Le Conseil de l’Union européenne arrête sa position concernant le règlement ePrivacy
Situation juridique actuelle
Entrée en vigueur le 31 juillet 2002, la Directive vie privée et communications électroniques (Directive ePrivacy, version consolidée) assure la protection des libertés et droits fondamentaux, en particulier le respect de la vie privée, la confidentialité des communications et la protection des données à caractère personnel dans le secteur des communications électroniques. Celle-ci fait actuellement l’objet d’une profonde révision, sur laquelle nous reviendrons au chapitre suivant, une mise en contexte étant d’abord nécessaire.
Adoptée postérieurement à la Directive 95/46/CE (l’ancêtre du RGPD), la Directive ePrivacy prévoit des exigences spécifiques à certains traitements de données personnelles, notamment en ce qui concerne le recours aux cookies. La Directive ePrivacy a par ailleurs été modifiée en 2009 par la Directive 2009/136/CE. L’une des grandes modifications concerne l’art. 5 par. 3 (Confidentialité des communications), qui prévoyait initialement, pour la récolte du consentement en lien avec l’installation de certains cookies, un mécanisme d’opt-out (système de retrait), ce dernier ayant été remplacé par un mécanisme d’opt-in (système d’adhésion).
Depuis l’adoption de la Directive ePrivacy, le cadre juridique relatif à la protection des données a évolué. L’Union européenne a adopté en 2016 son nouveau règlement sur la protection des données, celui-ci s’inscrivant dans une certaine mesure au sein de la stratégie de l’Union européenne pour un marché unique numérique. Depuis, des problèmes d’articulation entre les deux législations sont régulièrement abordés par la Cour de justice de l’Union européenne (p. ex. dans l’arrêt CJUE Planet 49, par. 38 ss) ou par les autorités nationales de protection des données (p. ex. Google condamnée à une amende de 100 millions d’euros par la CNIL).
Principales étapes de la révision
La révision de la Directive ePrivacy a principalement été décidée par suite de son évaluation par la Commission européenne. Il est ressorti de cette évaluation que d’importantes évolutions technologiques et économiques se sont produites sur le marché, en particulier le développement de nouveaux services sur Internet à l’instar de la voix sur IP, la messagerie instantanée ou encore le courrier électronique Web. Ces services, qui sont des services par contournement n’incluant par la participation d’un fournisseur d’accès Internet, ne tombent pas dans le champ d’application.
Fort de ce constat, la Commission européenne a déposé, en janvier 2017, une proposition de Règlement concernant le respect de la vie privée et la protection des données à caractère personnel dans les communications électroniques (Règlement ePrivacy) à ses organes législatifs (soit le Conseil de l’Union européenne et le Parlement européen conformément à la procédure législative ordinaire). L’idée du Règlement ePrivacy, outre un objectif d’uniformité au sein des États-membres, est également d’assurer une cohérence avec le RGPD. Ainsi, il est clairement mentionné que le Règlement ePrivacy constitue une lex specialis par rapport au RGPD, qu’il précisera et complétera en ce qui concerne les données de communications électroniques.

EXTRAIT DE DONNÉES:
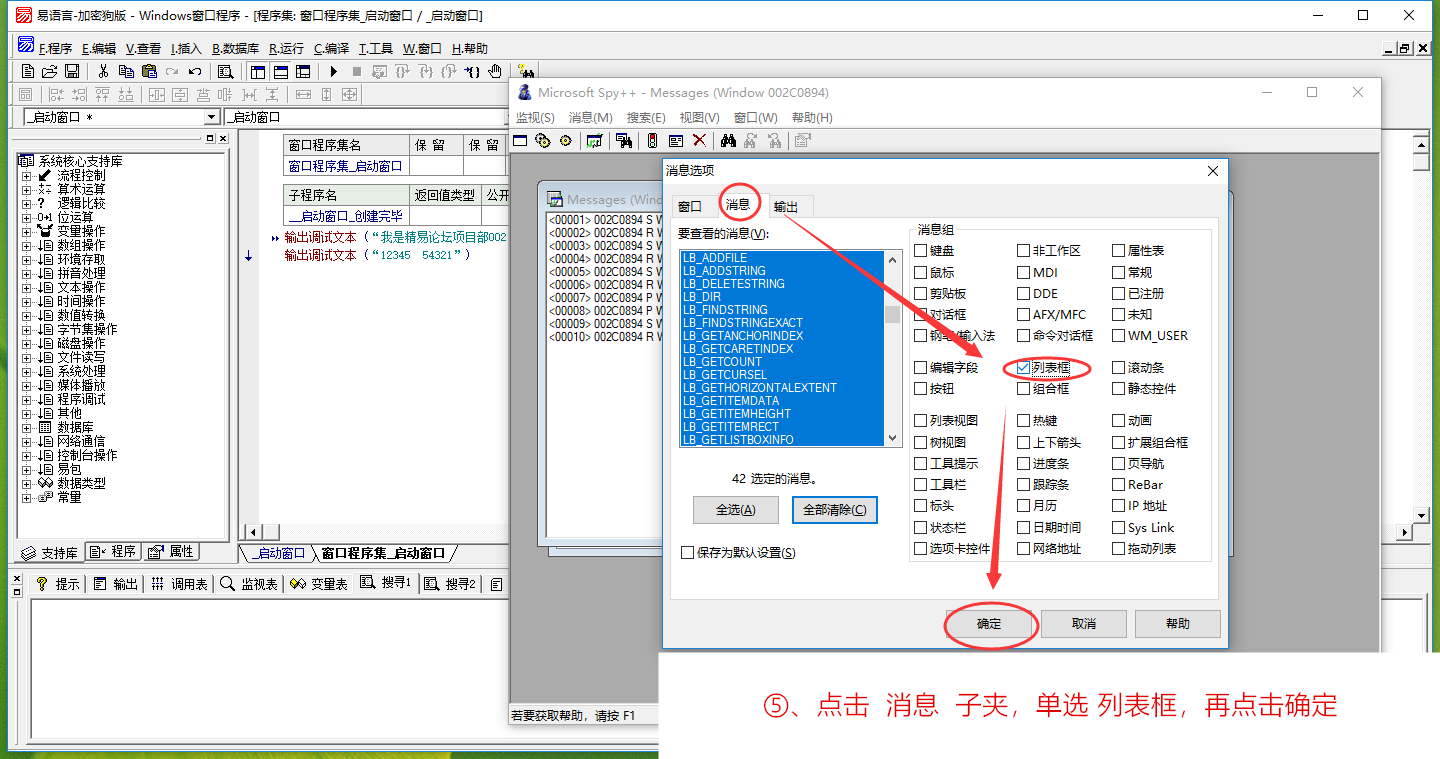This screenshot has width=1440, height=759.
Task: Click the red X clear messages icon
Action: pos(699,141)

TRAVAIL À FAIRE:
1. D'après le texte, à quelle date la Commission européenne a-t-elle déposé sa proposition de Règlement ePrivacy ?
2. Recopiez le passage du texte compris entre « Fort de ce constat, la » et « de communications électroniques. », bornes incluses, en renommant « RGPD » en « règlement général sur la protection des données ».
Le matériel ne joue aucun rôle dans ce travail.

CORRIGÉ:
1. En janvier 2017.

2.
Fort de ce constat, la Commission européenne a déposé, en janvier 2017, une proposition de Règlement concernant le respect de la vie privée et la protection des données à caractère personnel dans les communications électroniques (Règlement ePrivacy) à ses organes législatifs (soit le Conseil de l’Union européenne et le Parlement européen conformément à la procédure législative ordinaire). L’idée du Règlement ePrivacy, outre un objectif d’uniformité au sein des États-membres, est également d’assurer une cohérence avec le règlement général sur la protection des données. Ainsi, il est clairement mentionné que le Règlement ePrivacy constitue une lex specialis par rapport au règlement général sur la protection des données, qu’il précisera et complétera en ce qui concerne les données de communications électroniques.